How to complete this task » Omit the pictures and return every entry exactly as written.

Information supplied »
*** Block opens ***

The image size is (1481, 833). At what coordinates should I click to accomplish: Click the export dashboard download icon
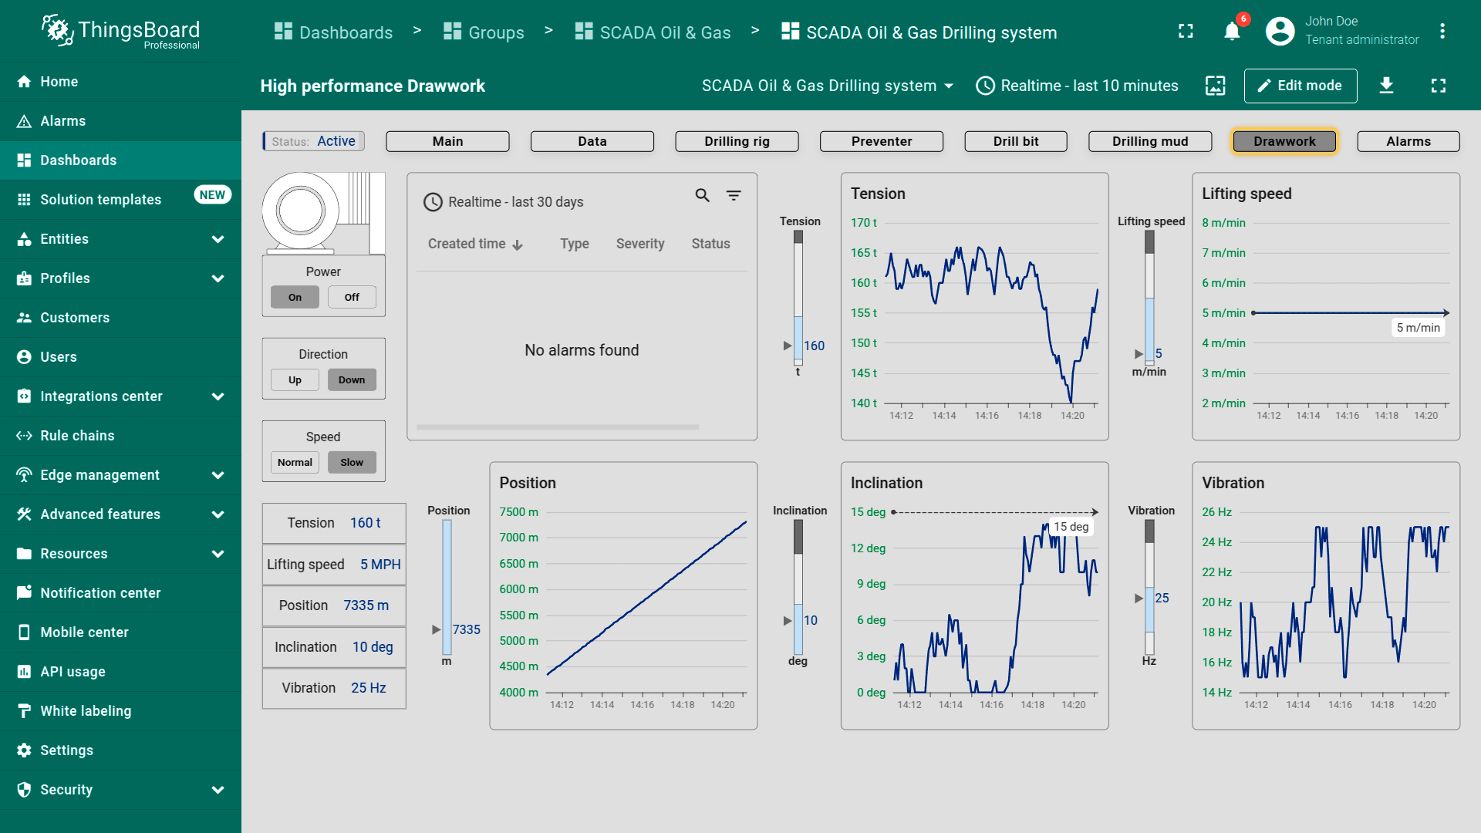click(1386, 86)
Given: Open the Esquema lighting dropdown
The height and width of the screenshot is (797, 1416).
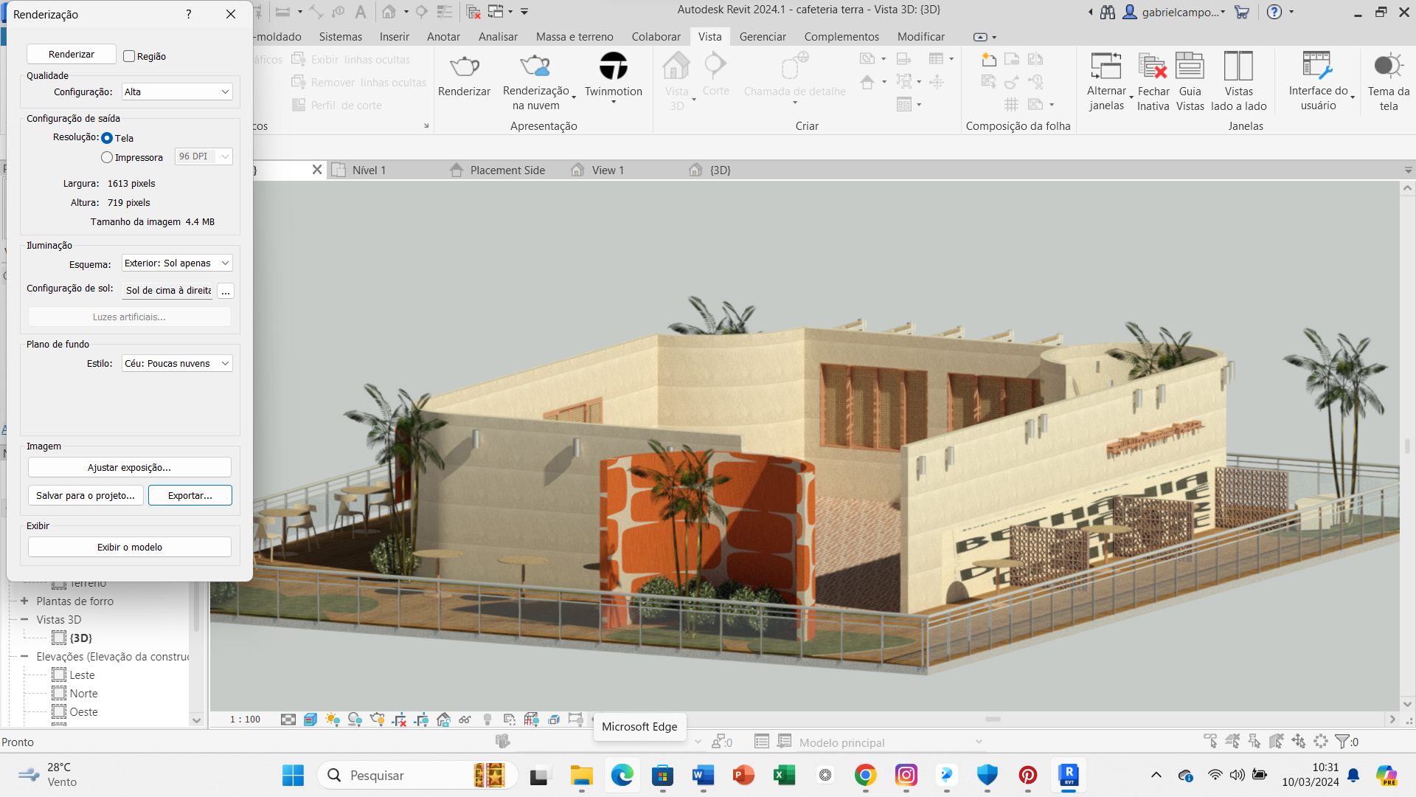Looking at the screenshot, I should pyautogui.click(x=177, y=263).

*** Block closes ***

Response box »
The image size is (1481, 833). At what coordinates should I click to accomplish: Click the export dashboard download icon
click(1386, 86)
Given: Open the Esquema lighting dropdown
The height and width of the screenshot is (797, 1416).
Looking at the screenshot, I should pyautogui.click(x=177, y=263).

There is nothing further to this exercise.